Von Falk Steiner | 22.02.2015
    Ein Radpanzer Boxer der Bundeswehr fährt in Masar-i-Scharif in Afghanistan durch das Gelände.
    Ein Radpanzer Boxer der Bundeswehr bei einem Einsatz in Afghanistan. (picture-alliance/ dpa / Maurizio Gambarini)
    Litauen hatte bei der Bundesregierung angefragt, deutsche Truppentransporter vom Typ Boxer direkt über diese zu bestellen. Durch eine solche direkte Anfrage bei der Bundesregierung könnte das Verfahren schneller abgewickelt werden, als wenn die gepanzerten Fahrzeuge auf normalem Weg beim Hersteller in Auftrag gegeben würden, so offenbar die Hoffnung der Litauer.
    Der Boxer, den das kleine baltische Land gerne hätte, ist ein Truppentransporter, der in niederländisch-deutscher Kooperation entwickelt wurde. Mehrere hundert dieser Fahrzeuge haben das niederländische und das deutsche Militär bestellt, ausgeliefert werden sie schrittweise seit 2011.
    Abgabe der Fahrzeuge sei nicht vorgesehen
    Doch die Anfrage des NATO-Partners, so berichtete zuerst die "Welt am Sonntag", wurde negativ beschieden: Eine Abgabe von gepanzerten Transportfahrzeugen der Bundeswehr oder der Weiterkauf von Fahrzeugen, die in den nächsten Jahren beschafft werden sollen, sei nicht vorgesehen, so ein Sprecher des Verteidigungsministeriums. Kritik an dieser Absage kommt von Verteidigungspolitikern im Bundestag:
    "Die drei baltischen Staaten sind Mitglieder in der NATO und wir haben eine kollektive Verantwortung das NATO-Gebiet zu schützen.
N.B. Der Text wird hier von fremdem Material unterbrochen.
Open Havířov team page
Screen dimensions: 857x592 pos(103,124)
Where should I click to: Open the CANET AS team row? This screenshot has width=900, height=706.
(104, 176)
Die Streitkräfte dort sind sehr, sehr klein und hätten alleine gegen Russland überhaupt keine Chance. Und sie erhalten ihre Sicherheit eben in diesem kollektiven Verteidigungsbündnis. Aber auch sie selbst müssen ja ihre Beiträge in das Bündnis einbringen und leistungsfähiger werden", sagt Rainer Arnold, verteidigungspolitischer Sprecher der SPD-Bundestagsfraktion. Er forderte die Bundesregierung auf:
    "Ich denke, sie sollte wirklich nochmals prüfen, ob es nicht noch eine Möglichkeit gibt, mit Litauen ins Gespräch zu kommen und Lösungen zu finden, die sowohl unseren Bedarf bei den Boxern auf der Zeitschiene vernünftig befriedigen als auch den Litauern signalisieren: Wir lassen euch in dieser Situation nicht einfach auf der Warteliste stehe und sorgt mal selbst dafür, wie ihr zu euren geschützten Systemen kommt, sondern Deutschland sieht sich hier in der NATO in der Verantwortung."
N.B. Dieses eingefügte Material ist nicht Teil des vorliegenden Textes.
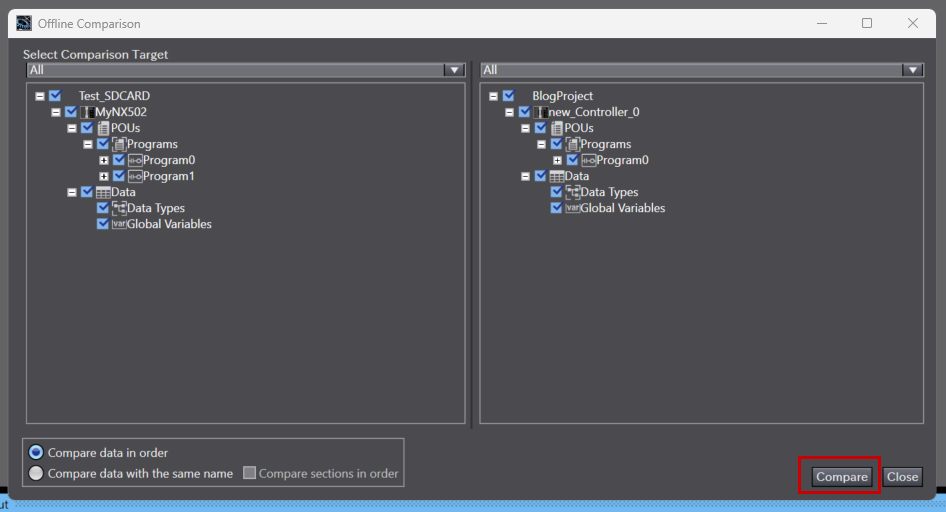Click Data Types icon in right tree

pyautogui.click(x=573, y=192)
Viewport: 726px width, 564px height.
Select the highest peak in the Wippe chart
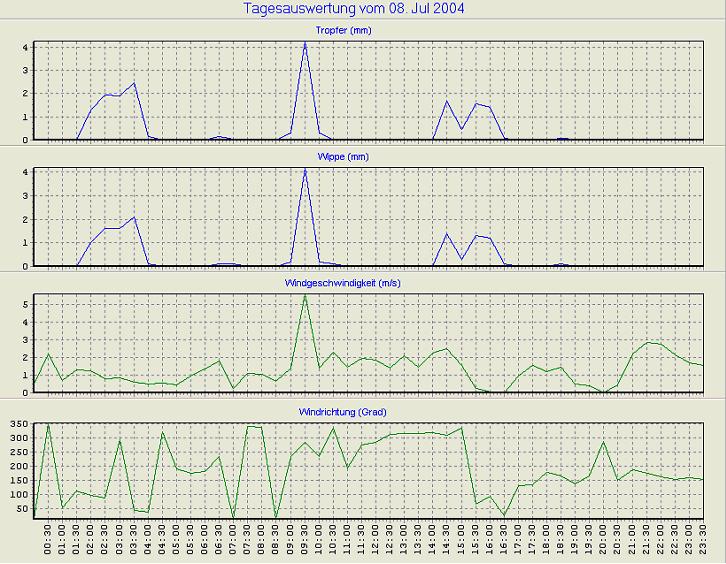click(x=305, y=169)
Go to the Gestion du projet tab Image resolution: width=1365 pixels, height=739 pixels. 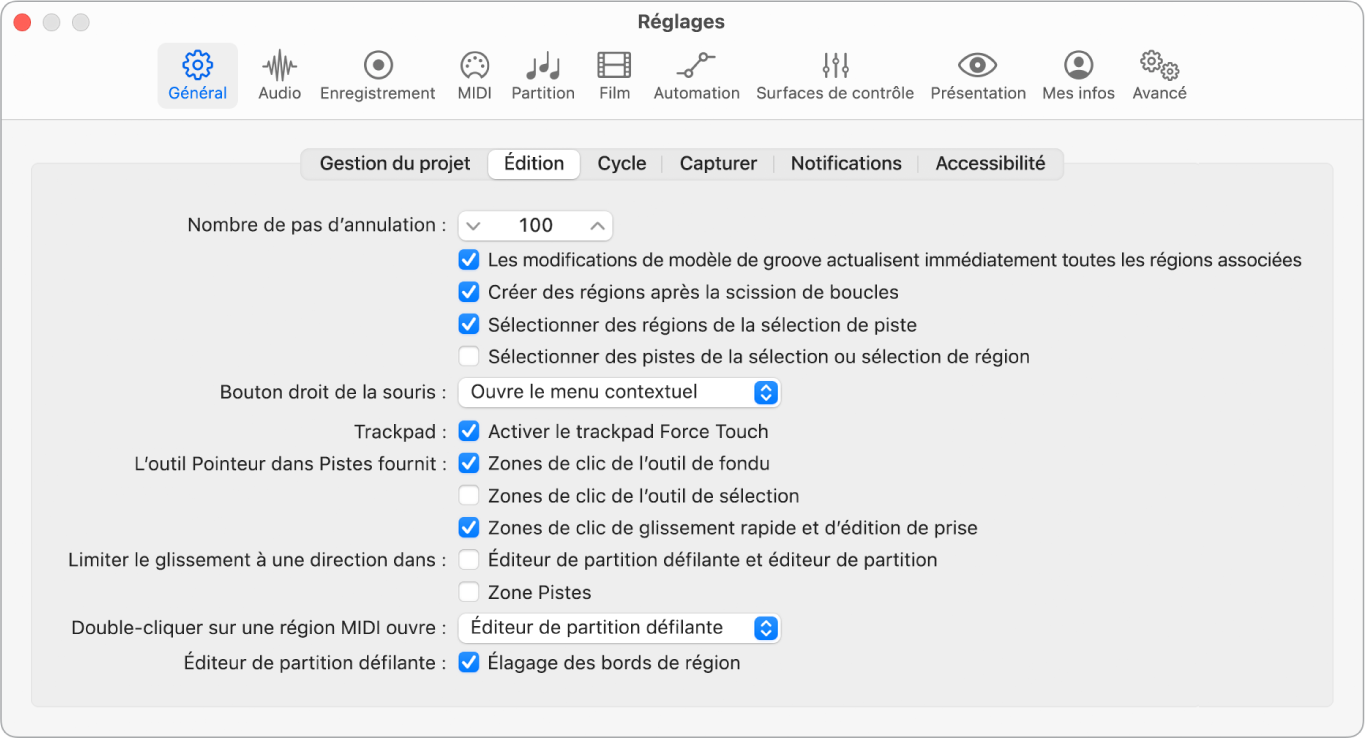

    Mehr Unterstützung für Partner gefordert
    Auch der verteidigungspolitische Sprecher der Unionsfraktion, Florian Hahn forderte mehr Unterstützung für die Verbündeten. Die verteidigungspolitische Sprecherin der Grünen Agnieszka Brugger geht mit ihrer Kritik noch weiter:
    "Einerseits winkt man ohne Skrupel Rüstungsexporte in Staaten wie Saudi-Arabien, Ägypten und Algerien durch, wo Menschenrechte systematisch verletzt werden. Andererseits sagt man kategorisch nein an einen Partner, der in der NATO ist und um Fahrzeuge bittet."
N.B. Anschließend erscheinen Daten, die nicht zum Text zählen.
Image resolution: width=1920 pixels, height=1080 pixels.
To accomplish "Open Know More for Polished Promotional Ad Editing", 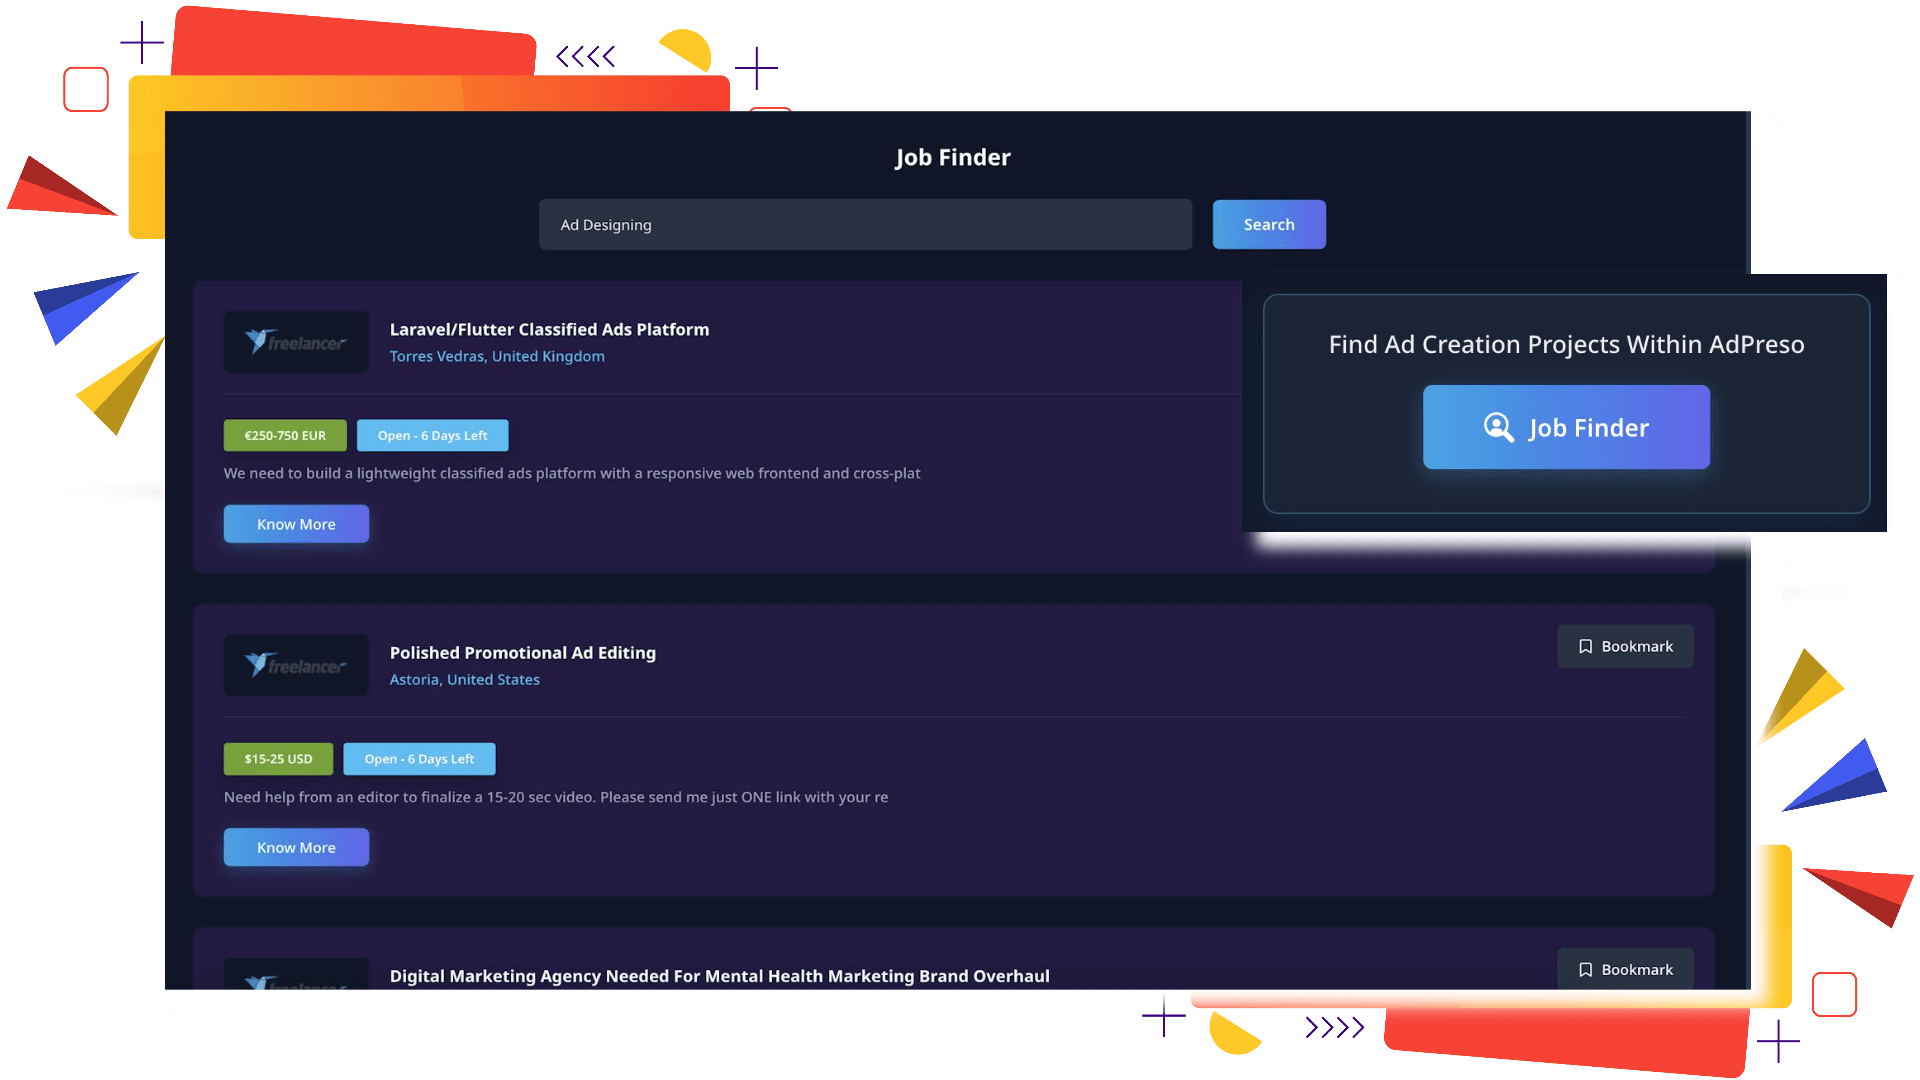I will click(296, 847).
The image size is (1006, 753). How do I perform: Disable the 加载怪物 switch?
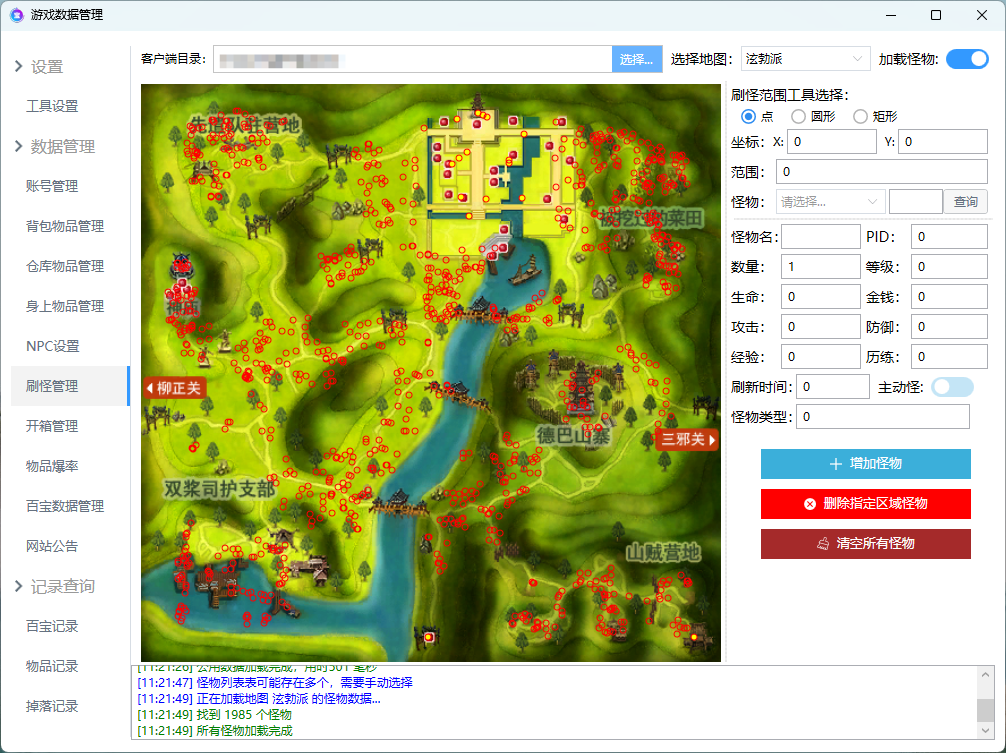coord(966,59)
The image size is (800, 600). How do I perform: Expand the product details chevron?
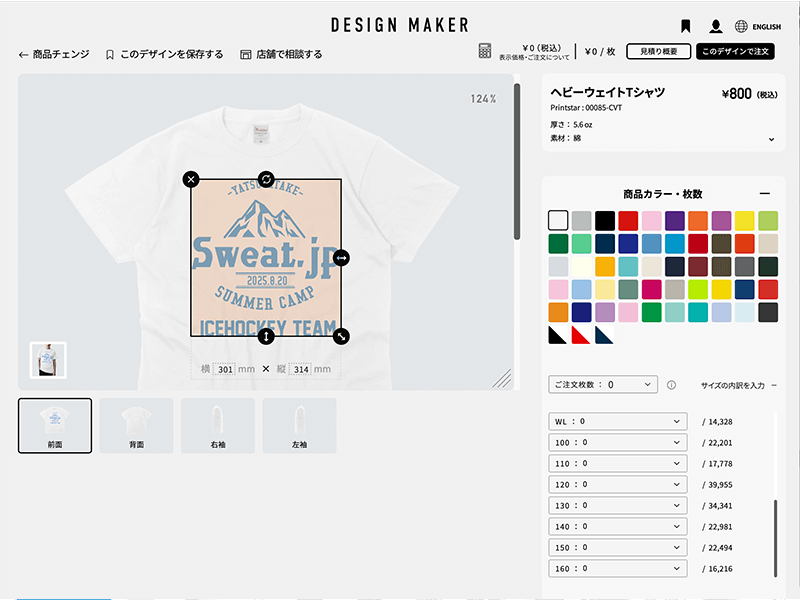pos(771,139)
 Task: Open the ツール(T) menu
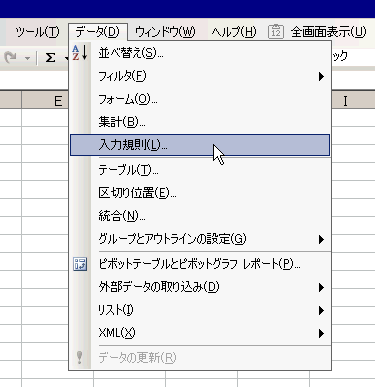37,32
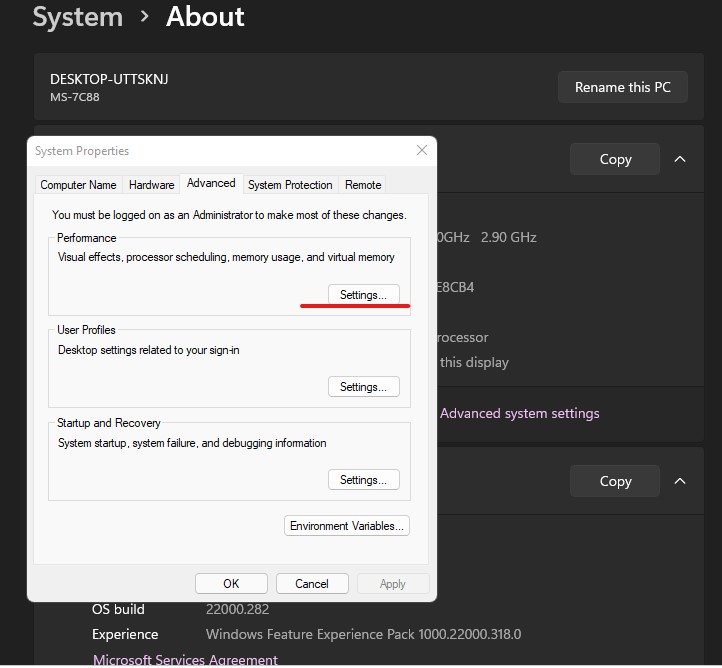Open Startup and Recovery Settings

click(363, 480)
    Das ging nicht zusammen und sei symptomatisch für das Chaos in der Rüstungsexportpolitik der Bundesregierung, so Brugger.
    Das zeige sich auch daran, dass die Bundeswehr selbst nun mehr Fahrzeuge vom Typ Boxer bekommen solle. Man habe gesagt, so die Grünen-Verteidigungspolitikerin:
    "Wir in Deutschland bräuchten jetzt mehr Boxer, aufgrund der geänderten Sicherheitslage in Europa mit Blick auf Russland. Und gleichzeitig verwehrt man dann einem Partner wie Litauen dieses. Da wird nochmals deutlich, es gibt hier offensichtlich keine klare Linie in der Politik."
    Es bleibt also einiges zu erklären für Bundesverteidigungsministerin Ursula von der Leyen.